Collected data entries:

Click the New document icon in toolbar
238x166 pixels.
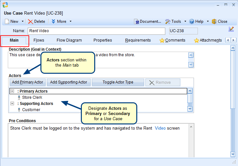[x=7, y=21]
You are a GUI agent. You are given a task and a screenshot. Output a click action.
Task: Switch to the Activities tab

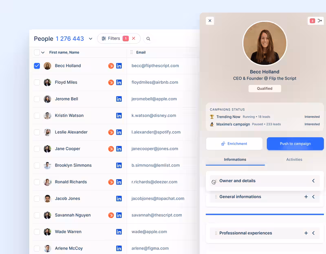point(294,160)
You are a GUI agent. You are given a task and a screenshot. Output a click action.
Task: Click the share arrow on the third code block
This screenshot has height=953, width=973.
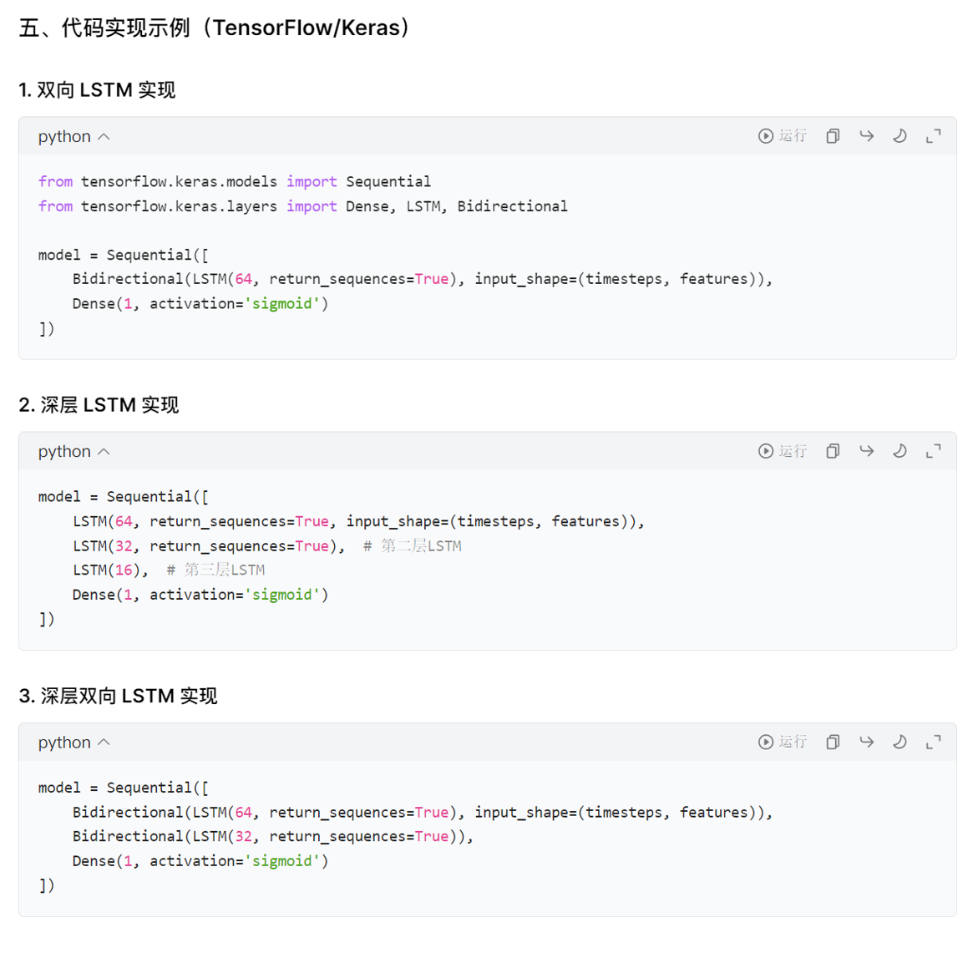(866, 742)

*Task to carry out*. Please give back an exact copy of the entries above from their first line through the line containing "Task: Click the", leaving the pictures aside.

*Response box*.
Click the New document icon in toolbar
238x166 pixels.
[x=7, y=21]
You are a GUI agent. You are given a task and a screenshot. Output a click action.
Task: Switch to the Activities tab

point(294,160)
You are a GUI agent. You are given a task and a screenshot. Output a click action.
Task: Click the share arrow on the third code block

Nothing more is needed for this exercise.